#### Excerpted text:
14 DAY TRIAL // Even without the current oil spill affecting the Gulf of Mexico, the area is very polluted on its own. Every year, waves of agricultural and human runoffs are spilled into its waters from the Mississippi Basin, creating so-called “dead zones.” In these areas, animals either flee or die, and the regions stretch for tens of miles in all directions. Now, with the massive oil slick covering a huge swath of the Gulf's surface, researchers wonder as to how the two phenomena will intermingle, and what the results will be. The answer to this question could extensively benefit the clean-up efforts, ScienceNow reports.
Dead zones grow annually through a fairly simply mechanism. The runoffs hitting the Gulf carry with them high concentrations of nitrogen, a chemical that promotes the development of algal blooms. After the plants die, they naturally sink to the ocean floor, where special bacteria show up to consume them. The issue is that these microorganisms have a very high oxygen intake level, basically taking the chemical out of the water. Without it, fish and other marine creatures only have two options – flee the affected areas or die of suffocation. Several such dead regions developed in the Gulf yearly.

#### Information supplied:
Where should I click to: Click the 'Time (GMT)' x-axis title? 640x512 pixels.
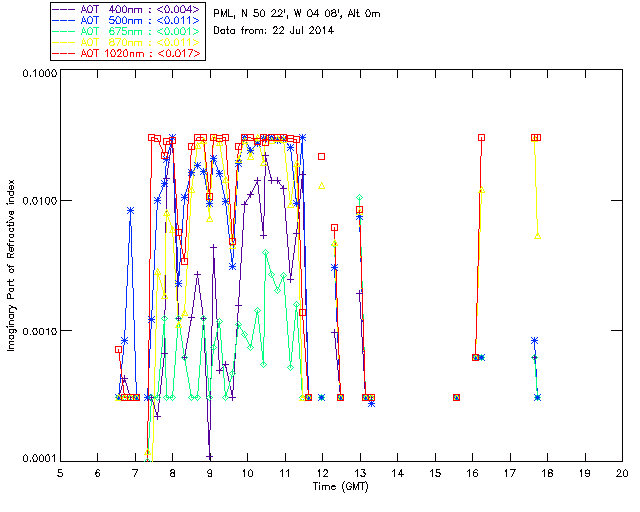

#### Your task:
Please copy the passage on Gulf of Mexico dead zones above word for word, from "14 DAY TRIAL" to "efforts, ScienceNow reports.".

#### Solved exercise:
14 DAY TRIAL // Even without the current oil spill affecting the Gulf of Mexico, the area is very polluted on its own. Every year, waves of agricultural and human runoffs are spilled into its waters from the Mississippi Basin, creating so-called “dead zones.” In these areas, animals either flee or die, and the regions stretch for tens of miles in all directions. Now, with the massive oil slick covering a huge swath of the Gulf's surface, researchers wonder as to how the two phenomena will intermingle, and what the results will be. The answer to this question could extensively benefit the clean-up efforts, ScienceNow reports.